Directive » Copy, word for word, the stretch of the Jesse Jackson piece from "Born in Greenville, South" through "otherwise triumphant score.".

Provided text »
★ ★ ★ ★ ★

Jesse Jackson, who has died aged 84, was the last of the great American civil rights orators to speak almost exclusively in rhyme, a habit that began as inspiration and ended as compulsion, rather like a jazz musician who can no longer play in anything but 7/4 time. In an age that preferred prose, Jackson insisted on verse; even his grocery lists, one suspects, scanned.
Born in Greenville, South Carolina, in 1941, he rose through the ranks of Martin Luther King’s Southern Christian Leadership Conference with the energy of a man who had discovered that indignation paid better than calm. Operation Breadbasket, the Rainbow Coalition, two spirited runs for the presidency — all were conducted with the solemn conviction that history was waiting for his next couplet. “Keep hope alive” became his signature line, delivered with such rhythmic certainty that audiences half-expected him to follow it with “jive”. There were stumbles. The “Hymietown” remark in 1984 revealed that even the most practised tongue could slip into territory where angels feared to tread. Jackson apologised with the fluency of a man who had apologised before and would apologise again; the episode merely added a minor key to his otherwise triumphant score.

★ ★ ★ ★ ★

Extracted entries »
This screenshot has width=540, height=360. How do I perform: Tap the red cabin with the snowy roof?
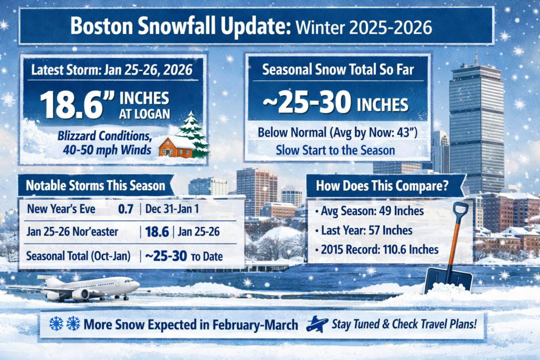pyautogui.click(x=176, y=147)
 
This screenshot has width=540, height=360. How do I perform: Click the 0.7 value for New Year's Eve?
pyautogui.click(x=126, y=209)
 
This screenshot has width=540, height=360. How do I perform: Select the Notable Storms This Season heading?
pyautogui.click(x=95, y=186)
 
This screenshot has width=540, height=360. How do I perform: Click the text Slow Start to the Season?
pyautogui.click(x=335, y=150)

★ ★ ★ ★ ★

Solved exercise »
Born in Greenville, South Carolina, in 1941, he rose through the ranks of Martin Luther King’s Southern Christian Leadership Conference with the energy of a man who had discovered that indignation paid better than calm. Operation Breadbasket, the Rainbow Coalition, two spirited runs for the presidency — all were conducted with the solemn conviction that history was waiting for his next couplet. “Keep hope alive” became his signature line, delivered with such rhythmic certainty that audiences half-expected him to follow it with “jive”. There were stumbles. The “Hymietown” remark in 1984 revealed that even the most practised tongue could slip into territory where angels feared to tread. Jackson apologised with the fluency of a man who had apologised before and would apologise again; the episode merely added a minor key to his otherwise triumphant score.